Si è parlato di loro ieri a Roma, in occasione del 25° anniversario della Convenzione internazionale sui diritti del fanciullo, in una conferenza voluta dall’associazione Misna per la promozione dei diritti di fanciulli, anche immigrati. Perché nella realtà sociale del momento le nuove vittime di abusi e violenze sono proprio i minori stranieri non accompagnati. Mescolati tra gli adulti sui barconi, quando arrivano vivi a terra, in Italia, subiscono gli stessi trattamenti dei loro compagni di viaggio grandi. Per loro si aprono le porte dei centri di prima accoglienza, spesso non adeguati ai minimi standard dell’accoglienza. Costretti a vivere, spesso appena nati, in capannoni dove uomini e donne, ragazzi e bimbi devono condividere la poca aria a disposizione. Giornate intere “chiusi in luoghi dove non succede niente. E questo è già un problema”, come fa notare Leonardo Cavaliere di Misna. Qui il diritto all’ascolto dei minori, previsto nella Carta di New York 25 anni fa, è lettera morta. Eppure qualcosa si muove. Lo dimostra il kit di benvenuto, studiato dal Garante per i minori con l’associazione Terre des Hommes, fatto dai minori già ospiti della comunità di Mazzarino in Sicilia “I girasoli” per i fratelli in arrivo. “Nel realizzarlo gli abbiamo chiesto cosa avrebbero voluto sentirsi dire appena arrivati – ha spiegato l’avvocatessa Alessandra Ballerini di Terre des Hommes – Volevano sapere i loro diritti, ma anche dov’erano perché non lo sanno! Ma abbiamo anche chiesto come farlo in modo che sia accattivante. E loro hanno risposto: Se mettete in copertina il nome di Dio per noi è sacro e non lo butteremo mai”. La laicità del progetto ha poi optato per un’altra scritta, ma i ragazzi si sono sentiti comunque accomunati da un valore comune. E questo si è scoperto solo ascoltandoli.

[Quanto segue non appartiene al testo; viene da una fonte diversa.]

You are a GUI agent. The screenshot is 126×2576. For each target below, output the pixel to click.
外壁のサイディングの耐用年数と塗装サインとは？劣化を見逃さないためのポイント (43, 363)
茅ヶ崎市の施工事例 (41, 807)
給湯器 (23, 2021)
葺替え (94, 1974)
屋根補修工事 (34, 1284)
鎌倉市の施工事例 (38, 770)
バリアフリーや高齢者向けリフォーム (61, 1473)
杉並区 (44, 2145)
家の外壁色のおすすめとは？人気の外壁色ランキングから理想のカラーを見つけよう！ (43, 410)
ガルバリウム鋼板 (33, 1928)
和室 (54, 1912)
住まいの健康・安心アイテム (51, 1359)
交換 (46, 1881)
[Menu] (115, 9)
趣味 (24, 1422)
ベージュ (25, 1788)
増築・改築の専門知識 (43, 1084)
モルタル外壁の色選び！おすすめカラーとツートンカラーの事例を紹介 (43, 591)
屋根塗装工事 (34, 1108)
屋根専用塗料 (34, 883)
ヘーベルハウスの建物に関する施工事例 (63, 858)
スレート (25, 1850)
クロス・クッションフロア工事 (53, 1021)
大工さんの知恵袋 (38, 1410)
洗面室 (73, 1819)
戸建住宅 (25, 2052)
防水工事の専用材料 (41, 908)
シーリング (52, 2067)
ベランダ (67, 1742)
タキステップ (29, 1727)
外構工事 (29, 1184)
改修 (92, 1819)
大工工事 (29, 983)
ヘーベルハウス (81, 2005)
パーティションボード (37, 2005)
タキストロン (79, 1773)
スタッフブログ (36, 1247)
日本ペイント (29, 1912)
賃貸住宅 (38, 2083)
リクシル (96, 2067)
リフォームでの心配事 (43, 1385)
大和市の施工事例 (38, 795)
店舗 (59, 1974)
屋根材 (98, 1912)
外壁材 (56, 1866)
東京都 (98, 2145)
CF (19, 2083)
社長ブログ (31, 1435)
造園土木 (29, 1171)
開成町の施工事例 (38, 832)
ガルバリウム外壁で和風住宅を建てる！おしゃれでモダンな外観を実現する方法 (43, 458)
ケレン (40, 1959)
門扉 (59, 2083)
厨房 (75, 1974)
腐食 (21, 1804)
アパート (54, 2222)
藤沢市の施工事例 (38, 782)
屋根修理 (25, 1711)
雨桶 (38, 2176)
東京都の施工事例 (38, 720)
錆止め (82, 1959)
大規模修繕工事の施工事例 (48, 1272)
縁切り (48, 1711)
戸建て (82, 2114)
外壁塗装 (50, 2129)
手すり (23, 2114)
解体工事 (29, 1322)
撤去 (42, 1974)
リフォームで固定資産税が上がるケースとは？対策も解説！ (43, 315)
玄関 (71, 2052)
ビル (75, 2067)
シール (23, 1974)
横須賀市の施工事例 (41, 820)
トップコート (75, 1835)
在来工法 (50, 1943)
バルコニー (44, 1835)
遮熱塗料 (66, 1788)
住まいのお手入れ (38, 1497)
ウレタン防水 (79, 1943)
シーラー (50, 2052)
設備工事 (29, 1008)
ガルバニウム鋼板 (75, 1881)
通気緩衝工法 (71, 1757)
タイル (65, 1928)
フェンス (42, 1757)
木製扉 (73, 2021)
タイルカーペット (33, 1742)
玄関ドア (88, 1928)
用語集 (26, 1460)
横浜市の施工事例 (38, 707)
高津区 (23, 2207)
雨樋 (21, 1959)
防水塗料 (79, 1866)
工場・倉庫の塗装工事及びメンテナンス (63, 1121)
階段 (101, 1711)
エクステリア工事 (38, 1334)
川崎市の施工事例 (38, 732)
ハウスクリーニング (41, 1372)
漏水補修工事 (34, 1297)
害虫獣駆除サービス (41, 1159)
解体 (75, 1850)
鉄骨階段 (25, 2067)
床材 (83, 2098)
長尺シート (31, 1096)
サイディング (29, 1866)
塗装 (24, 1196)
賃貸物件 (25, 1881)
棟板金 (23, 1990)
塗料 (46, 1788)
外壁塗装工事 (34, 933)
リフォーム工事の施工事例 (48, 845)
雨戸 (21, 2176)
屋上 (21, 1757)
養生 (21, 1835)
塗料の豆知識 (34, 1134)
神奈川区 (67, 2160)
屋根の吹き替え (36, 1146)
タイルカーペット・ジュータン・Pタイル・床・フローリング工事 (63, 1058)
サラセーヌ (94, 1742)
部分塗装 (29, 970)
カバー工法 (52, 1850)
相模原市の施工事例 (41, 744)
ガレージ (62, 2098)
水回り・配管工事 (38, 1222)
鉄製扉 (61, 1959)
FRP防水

A volte però la reclusione a cui sono sottoposti è solo conseguenza delle scelte sbagliate della madre, che li condanna nei primi anni di vita alle sbarre e alle restrizioni del carcere. E quando non si riesce ad applicare la legge sulle case famiglia protette (spesso per carenza di spazi da dedicare, nonostante i tanti locali vuoti confiscati alle mafie), si prova a ricucire quel diritto leso allo svago con i “sabati di libertà”. Un giorno in cui i piccoli reclusi ritornano bambini. E parlando di bambini e ragazzi condannati dalla nascita, è inevitabile parlare anche dei figli delle mafie. Piccoli nati e svezzati dalla cultura dell’illegalità. Una mentalità che quando coinvolge clan e organizzazioni mafiose radicate vede i figli e ragazzi come nuovi affiliati. Bambini cresciuti vedendo le sorelle sposare appartenenti ad altri clan, per rafforzare il sodalizio mafioso, le madri incitare alla faida e alla vendetta e arrivando ad allontanare i figli diventati collaboratori di giustizia. Un terreno minato su cui le fragili vite dei bambini e ragazzi non possono fare altro che camminare, come vengono educati a fare. A rieducarli e accompagnarli su altre vie, ci pensano i maestri e preti di strada. “Un lavoro splendido, ma tutto in solitudine – ha precisato la professoressa Stefania Pellegrini – Senza strumenti, né sostegno. Semplicemente come una missione di conversione dalle mafie”. Bambini arruolati e bambini uccisi dalle mafie, perché figli di clan avversari o solo perché si trovavano nel posto sbagliato, al momento sbagliato.

Prendersi cura di loro, e degli altri, equivale a seminare speranza nel futuro. E per cominciare basta intanto ricordarsi che sono solo bambini.